§ Source records:

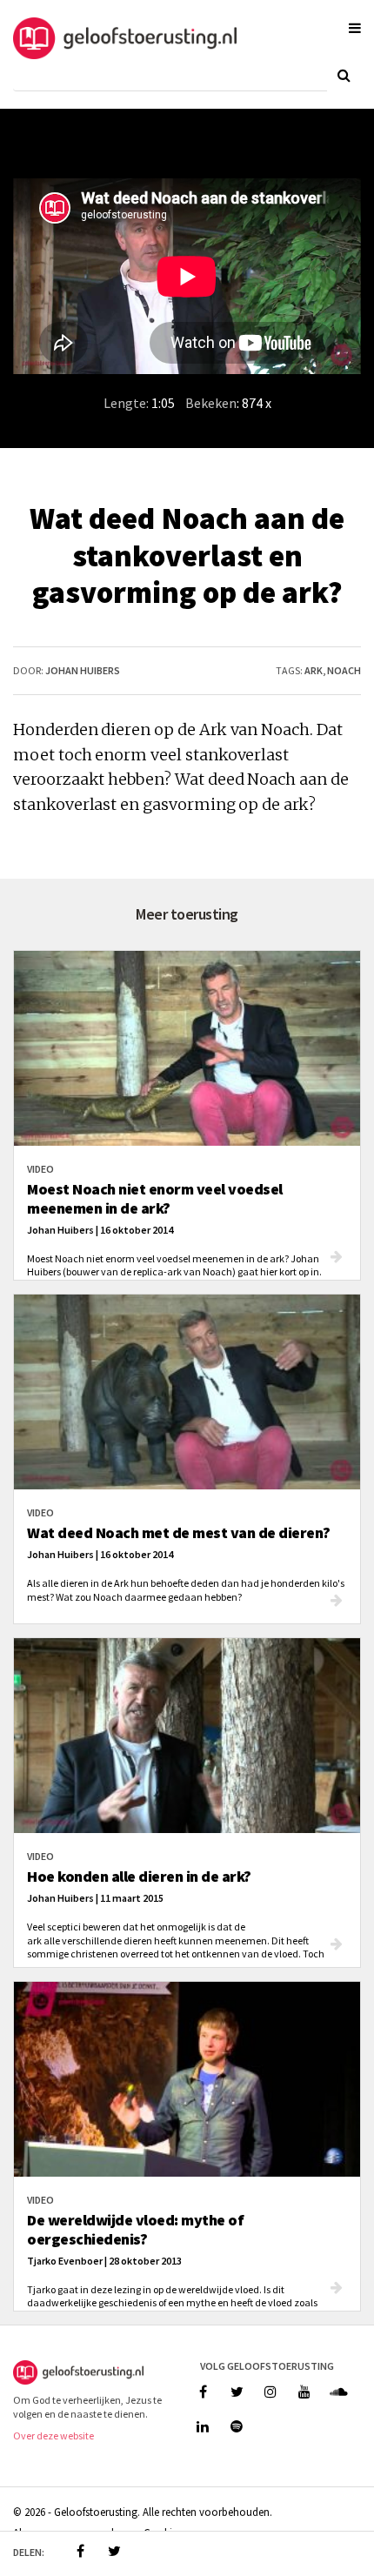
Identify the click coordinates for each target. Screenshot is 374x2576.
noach (344, 670)
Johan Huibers (82, 670)
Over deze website (53, 2435)
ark (313, 670)
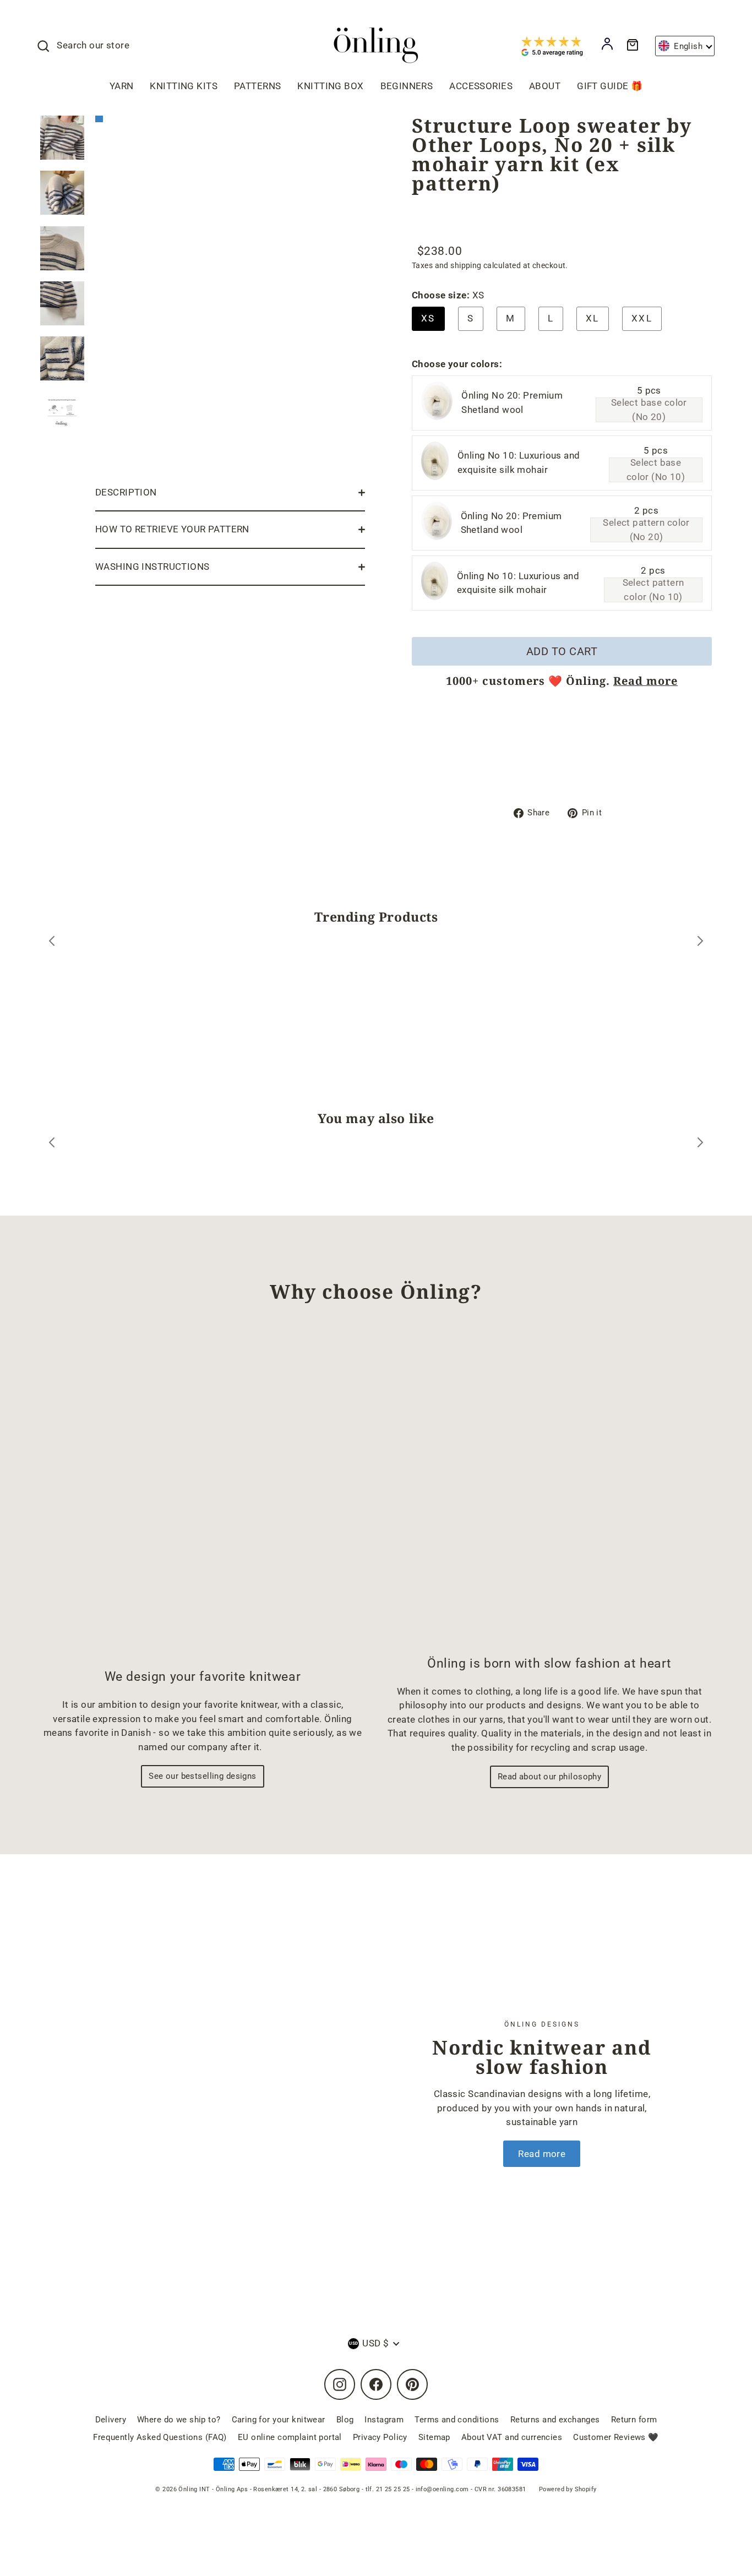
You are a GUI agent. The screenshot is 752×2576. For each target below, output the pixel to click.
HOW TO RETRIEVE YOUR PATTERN (172, 529)
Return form (634, 2420)
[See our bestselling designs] (202, 1495)
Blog (345, 2420)
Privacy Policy (380, 2437)
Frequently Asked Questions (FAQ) (160, 2437)
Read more (645, 680)
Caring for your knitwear (278, 2420)
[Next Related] (700, 1144)
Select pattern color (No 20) (646, 530)
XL (593, 318)
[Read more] (200, 2092)
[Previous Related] (51, 1144)
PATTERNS (257, 85)
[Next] (700, 943)
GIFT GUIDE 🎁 (609, 85)
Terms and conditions (457, 2420)
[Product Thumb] (62, 138)
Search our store (93, 45)
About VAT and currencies (511, 2437)
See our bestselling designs (202, 1776)
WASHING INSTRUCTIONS (152, 566)
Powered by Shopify (568, 2489)
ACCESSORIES (481, 85)
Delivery (110, 2420)
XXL (641, 318)
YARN (122, 85)
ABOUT (544, 85)
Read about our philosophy (550, 1777)
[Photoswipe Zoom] (230, 292)
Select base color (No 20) (649, 409)
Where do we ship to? (179, 2420)
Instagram (384, 2420)
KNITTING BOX (330, 85)
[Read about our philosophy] (549, 1488)
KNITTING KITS (183, 85)
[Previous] (51, 943)
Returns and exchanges (555, 2420)
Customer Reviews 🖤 (616, 2437)
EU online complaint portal (290, 2437)
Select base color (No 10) (655, 470)
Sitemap (434, 2437)
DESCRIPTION (126, 492)
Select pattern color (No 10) (653, 590)
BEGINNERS (406, 85)
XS (428, 318)
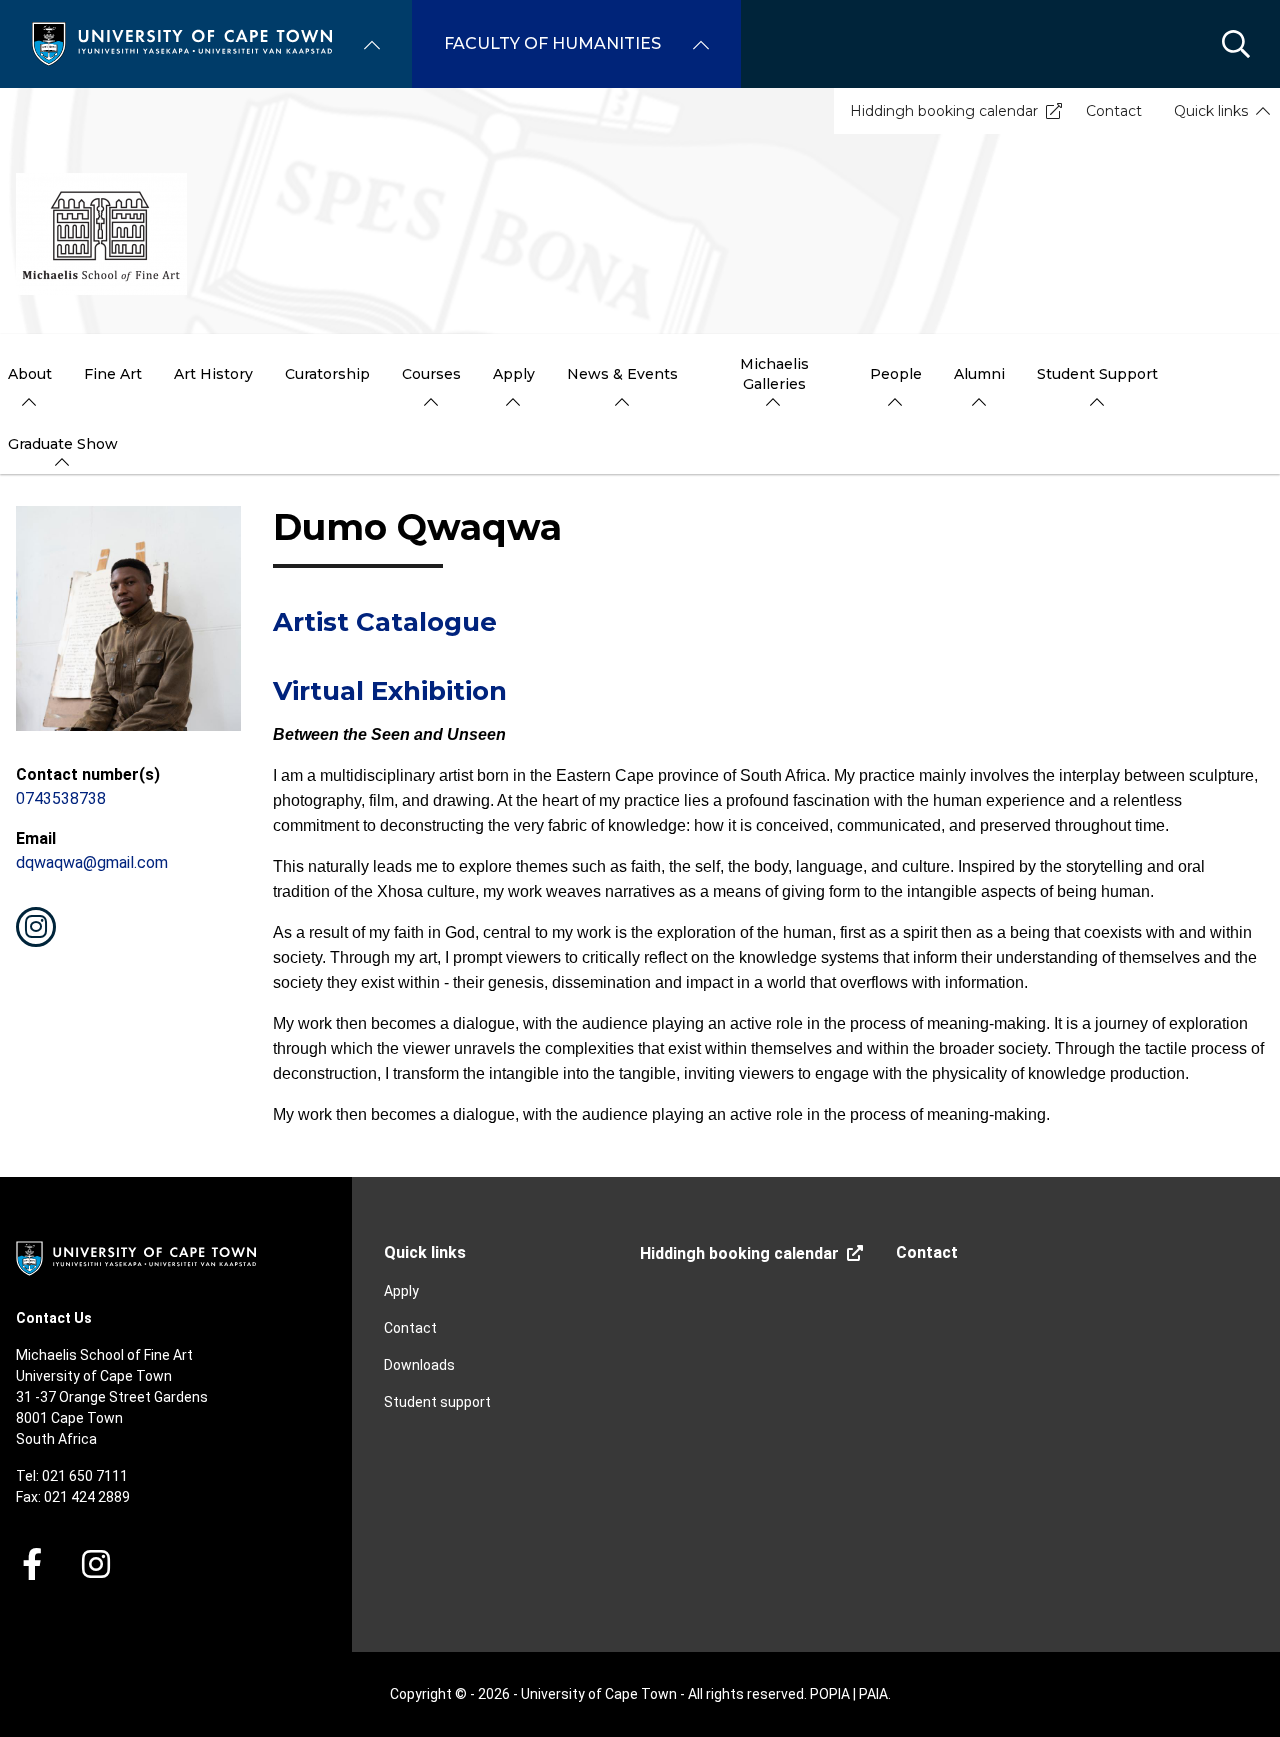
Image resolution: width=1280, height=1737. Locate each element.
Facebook (32, 1564)
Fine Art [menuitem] (113, 374)
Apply (401, 1291)
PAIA (873, 1694)
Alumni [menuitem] (979, 374)
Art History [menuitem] (213, 374)
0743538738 (61, 798)
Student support (437, 1402)
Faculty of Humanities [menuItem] (552, 43)
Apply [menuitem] (514, 374)
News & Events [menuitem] (622, 374)
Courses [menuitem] (431, 374)
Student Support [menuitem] (1097, 374)
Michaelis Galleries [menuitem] (774, 374)
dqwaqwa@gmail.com (92, 862)
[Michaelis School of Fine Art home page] (101, 234)
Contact (1114, 111)
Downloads (419, 1365)
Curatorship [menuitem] (327, 374)
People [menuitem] (896, 374)
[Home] (182, 42)
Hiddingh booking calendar (944, 111)
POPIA (830, 1694)
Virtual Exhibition (390, 691)
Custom (36, 927)
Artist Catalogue (385, 622)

§ Problem details: Please reproduce, exactly as they appear above, the lines from the line containing "KNITTING KITS (183, 85)" up to and including the line containing "XS (428, 318)".

§ Expected answer:
KNITTING KITS (183, 85)
[Previous] (51, 943)
Returns and exchanges (555, 2420)
Customer Reviews 🖤 (616, 2437)
EU online complaint portal (290, 2437)
Select base color (No 10) (655, 470)
Sitemap (434, 2437)
DESCRIPTION (126, 492)
Select pattern color (No 10) (653, 590)
BEGINNERS (406, 85)
XS (428, 318)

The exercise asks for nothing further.